Moving to the country is not something that can be done just on the spur of the moment. It takes time and a whole lot of planning. Our physical move to West Virginia involved lots of interesting twists and turns, which thankfully, we are not having to experience under duress. We received significant help from friends in NJ and WV, for which we are eternally grateful, and without which things would have been much harder and discouraging. And we’re not finished yet. There is still much to be done before we can have our own place and be truly situation as we feel God desires us to be.
There are severe economic problems coming upon the entire world, and while being in the country does not make one impervious to problems, on many levels, the hardships will undoubtedly be greater for those in the cities who are dependent on others for all their needs (food, water, power, transportation, etc) than for those in the country who are much more self sufficient. If you don’t believe me, just look at the chaos experienced in the major North Eastern US cities that were impacted by Hurricane Irene in 2011, and the freak snow storms in December 2010 and October 2011. What will happen when there are sustained problems that last months rather than days or weeks?
Not everyone sees things the same way, however. In talking to people about country living over the past ~2 years, I see three distinct groups of respondents:
- Group 1: Those who have started moving or are prepared to move rather quickly
- Group 2: Those who are contemplating moving, but are not quite ready to move or haven't quite decided how they will do it, or where they will go
- Group 3: Those who see no need to move until some major prophetic event occurs (if then).
It is of vital importance that God’s people find themselves in Group 1 as soon as possible, because moving to a country living lifestyle involves a lot of work and a lot of change, and it is not something you can just jump into with a moment’s notice.
Those who are in Group 2 had better hope that they do not miscalculate how much time they have to get ready, as we did yesterday, or they might find that their path to move is impaired, or that they have no destination to go to, or that they cannot carry all that they wanted/needed to carry due to the limited time.
Finally, those who are in Group 3 need to wake up, or they might find themselves like the five (5) foolish virgins on Matthew 25, or like Lot’s children and in-laws.
There is a reason why Jesus emphasized watching and waiting so very heavily, and it's not because we are good judges of time.

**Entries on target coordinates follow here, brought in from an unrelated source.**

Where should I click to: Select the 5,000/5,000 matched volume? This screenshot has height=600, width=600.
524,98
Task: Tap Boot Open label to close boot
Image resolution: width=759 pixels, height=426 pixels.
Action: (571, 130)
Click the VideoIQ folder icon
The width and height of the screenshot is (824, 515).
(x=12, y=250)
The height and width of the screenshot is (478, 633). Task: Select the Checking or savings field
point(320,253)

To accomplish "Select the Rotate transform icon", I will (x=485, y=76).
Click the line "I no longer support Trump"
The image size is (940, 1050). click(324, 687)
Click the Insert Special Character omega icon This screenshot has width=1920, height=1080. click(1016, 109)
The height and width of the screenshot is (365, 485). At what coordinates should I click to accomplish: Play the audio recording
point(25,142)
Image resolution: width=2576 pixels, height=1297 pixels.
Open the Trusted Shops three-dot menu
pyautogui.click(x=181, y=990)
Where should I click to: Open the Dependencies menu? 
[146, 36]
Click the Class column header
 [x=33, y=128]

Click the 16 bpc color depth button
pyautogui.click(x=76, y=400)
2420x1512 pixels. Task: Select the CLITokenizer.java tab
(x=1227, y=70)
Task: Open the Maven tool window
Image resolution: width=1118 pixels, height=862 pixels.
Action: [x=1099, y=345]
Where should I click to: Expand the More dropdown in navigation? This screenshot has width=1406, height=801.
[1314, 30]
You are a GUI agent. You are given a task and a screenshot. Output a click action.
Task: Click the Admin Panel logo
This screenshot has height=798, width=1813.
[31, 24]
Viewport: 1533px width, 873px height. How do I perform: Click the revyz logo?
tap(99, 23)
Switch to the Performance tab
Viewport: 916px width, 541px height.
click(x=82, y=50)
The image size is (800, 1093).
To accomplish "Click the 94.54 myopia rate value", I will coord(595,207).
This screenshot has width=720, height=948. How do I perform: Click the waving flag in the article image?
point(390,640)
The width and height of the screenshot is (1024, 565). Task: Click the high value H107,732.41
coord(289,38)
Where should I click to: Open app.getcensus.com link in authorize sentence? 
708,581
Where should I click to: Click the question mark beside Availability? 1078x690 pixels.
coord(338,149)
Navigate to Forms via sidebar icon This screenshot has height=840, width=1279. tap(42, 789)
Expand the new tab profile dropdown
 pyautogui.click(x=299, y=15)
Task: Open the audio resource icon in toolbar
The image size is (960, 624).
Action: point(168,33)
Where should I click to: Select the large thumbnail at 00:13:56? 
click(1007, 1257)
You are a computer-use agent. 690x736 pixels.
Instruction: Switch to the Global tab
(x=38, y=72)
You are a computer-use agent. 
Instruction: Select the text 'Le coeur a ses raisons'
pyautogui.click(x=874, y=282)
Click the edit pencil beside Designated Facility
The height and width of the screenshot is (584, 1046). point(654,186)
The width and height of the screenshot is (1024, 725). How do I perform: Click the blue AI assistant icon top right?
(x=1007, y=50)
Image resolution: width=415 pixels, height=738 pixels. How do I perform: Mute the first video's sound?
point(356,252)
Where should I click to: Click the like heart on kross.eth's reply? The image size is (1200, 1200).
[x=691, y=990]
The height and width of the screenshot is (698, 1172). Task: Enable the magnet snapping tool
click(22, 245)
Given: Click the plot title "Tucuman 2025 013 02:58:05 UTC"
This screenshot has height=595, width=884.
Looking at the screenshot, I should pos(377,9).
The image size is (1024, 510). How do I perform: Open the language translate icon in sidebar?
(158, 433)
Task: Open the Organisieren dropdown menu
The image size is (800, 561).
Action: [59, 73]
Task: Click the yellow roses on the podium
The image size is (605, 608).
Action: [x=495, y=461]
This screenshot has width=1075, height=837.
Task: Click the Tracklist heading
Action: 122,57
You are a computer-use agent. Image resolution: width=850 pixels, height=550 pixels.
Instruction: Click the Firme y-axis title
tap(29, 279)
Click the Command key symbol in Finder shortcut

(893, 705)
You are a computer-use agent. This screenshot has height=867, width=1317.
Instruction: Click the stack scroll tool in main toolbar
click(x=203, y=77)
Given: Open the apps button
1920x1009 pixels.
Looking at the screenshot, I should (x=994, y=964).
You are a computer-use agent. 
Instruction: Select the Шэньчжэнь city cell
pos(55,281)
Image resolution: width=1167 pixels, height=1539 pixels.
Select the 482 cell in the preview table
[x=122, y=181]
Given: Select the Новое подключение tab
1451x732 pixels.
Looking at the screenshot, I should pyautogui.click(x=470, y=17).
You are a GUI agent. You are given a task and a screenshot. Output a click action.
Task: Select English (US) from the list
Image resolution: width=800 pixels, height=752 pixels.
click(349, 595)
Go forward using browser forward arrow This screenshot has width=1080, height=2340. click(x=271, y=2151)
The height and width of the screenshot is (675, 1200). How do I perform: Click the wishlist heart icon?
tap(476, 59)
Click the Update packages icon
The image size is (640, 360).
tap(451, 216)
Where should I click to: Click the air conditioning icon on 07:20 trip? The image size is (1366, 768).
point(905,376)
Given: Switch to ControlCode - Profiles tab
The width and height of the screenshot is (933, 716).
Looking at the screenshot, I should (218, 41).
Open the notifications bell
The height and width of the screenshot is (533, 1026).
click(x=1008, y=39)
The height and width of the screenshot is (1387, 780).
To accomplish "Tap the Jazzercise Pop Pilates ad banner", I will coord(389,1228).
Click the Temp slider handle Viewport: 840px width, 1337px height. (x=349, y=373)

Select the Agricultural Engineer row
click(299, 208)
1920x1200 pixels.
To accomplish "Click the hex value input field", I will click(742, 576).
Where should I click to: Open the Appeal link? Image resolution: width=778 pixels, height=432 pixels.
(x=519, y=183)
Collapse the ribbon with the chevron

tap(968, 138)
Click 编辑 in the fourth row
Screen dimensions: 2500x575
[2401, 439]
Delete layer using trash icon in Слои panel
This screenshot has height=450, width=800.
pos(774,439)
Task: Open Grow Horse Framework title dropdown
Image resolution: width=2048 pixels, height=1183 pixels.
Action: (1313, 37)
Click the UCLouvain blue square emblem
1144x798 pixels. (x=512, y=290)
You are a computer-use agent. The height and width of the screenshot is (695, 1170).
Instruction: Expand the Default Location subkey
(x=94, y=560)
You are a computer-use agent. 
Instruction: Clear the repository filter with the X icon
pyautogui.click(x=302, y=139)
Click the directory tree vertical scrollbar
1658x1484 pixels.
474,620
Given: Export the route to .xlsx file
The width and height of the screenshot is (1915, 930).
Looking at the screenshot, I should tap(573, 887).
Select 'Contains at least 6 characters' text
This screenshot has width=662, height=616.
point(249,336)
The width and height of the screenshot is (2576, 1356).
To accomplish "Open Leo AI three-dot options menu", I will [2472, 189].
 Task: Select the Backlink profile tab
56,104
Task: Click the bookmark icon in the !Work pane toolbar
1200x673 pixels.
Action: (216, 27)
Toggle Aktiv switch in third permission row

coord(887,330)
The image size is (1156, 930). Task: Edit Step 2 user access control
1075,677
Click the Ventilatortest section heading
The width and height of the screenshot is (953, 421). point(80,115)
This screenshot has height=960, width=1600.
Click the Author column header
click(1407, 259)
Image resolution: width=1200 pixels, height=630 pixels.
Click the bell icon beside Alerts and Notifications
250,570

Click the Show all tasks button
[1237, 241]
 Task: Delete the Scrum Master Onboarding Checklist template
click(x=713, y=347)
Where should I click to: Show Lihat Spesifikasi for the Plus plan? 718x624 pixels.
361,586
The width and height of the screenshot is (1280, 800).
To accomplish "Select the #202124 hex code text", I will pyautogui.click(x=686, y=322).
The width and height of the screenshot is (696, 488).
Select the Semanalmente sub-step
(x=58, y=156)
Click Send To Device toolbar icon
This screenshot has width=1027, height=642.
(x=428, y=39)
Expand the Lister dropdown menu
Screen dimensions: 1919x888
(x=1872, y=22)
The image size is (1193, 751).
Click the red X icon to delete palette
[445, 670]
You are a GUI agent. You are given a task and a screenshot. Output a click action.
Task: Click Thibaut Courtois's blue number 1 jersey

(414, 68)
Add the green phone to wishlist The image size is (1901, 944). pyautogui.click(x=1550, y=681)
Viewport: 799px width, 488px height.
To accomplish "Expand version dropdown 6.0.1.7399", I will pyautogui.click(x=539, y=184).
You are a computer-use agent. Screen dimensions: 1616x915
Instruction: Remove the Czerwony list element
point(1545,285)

My family and I will be paying close attention to the weather in the future, but we will also give much more heed to our spiritual readiness. Yesterday was a wakeup call for us, and we intend to pay close attention to the lesson learned. We have already learned a lot from those who have pursued this course before us, and from our experiences of the past month, and we are thankful for how God has led and preserved us. (Our experiences are not the worst ones that we’ve heard!)
We encourage all others who are looking at, or contemplating the country living message to consider that they have less time than they think. Miscalculation will be unpleasant, to say the least. Watch and pray.
And accelerate your planning. You have less time to get ready than you think – and far more work to do than you anticipate. Watch and pray and plan. Your salvation is dependent upon it.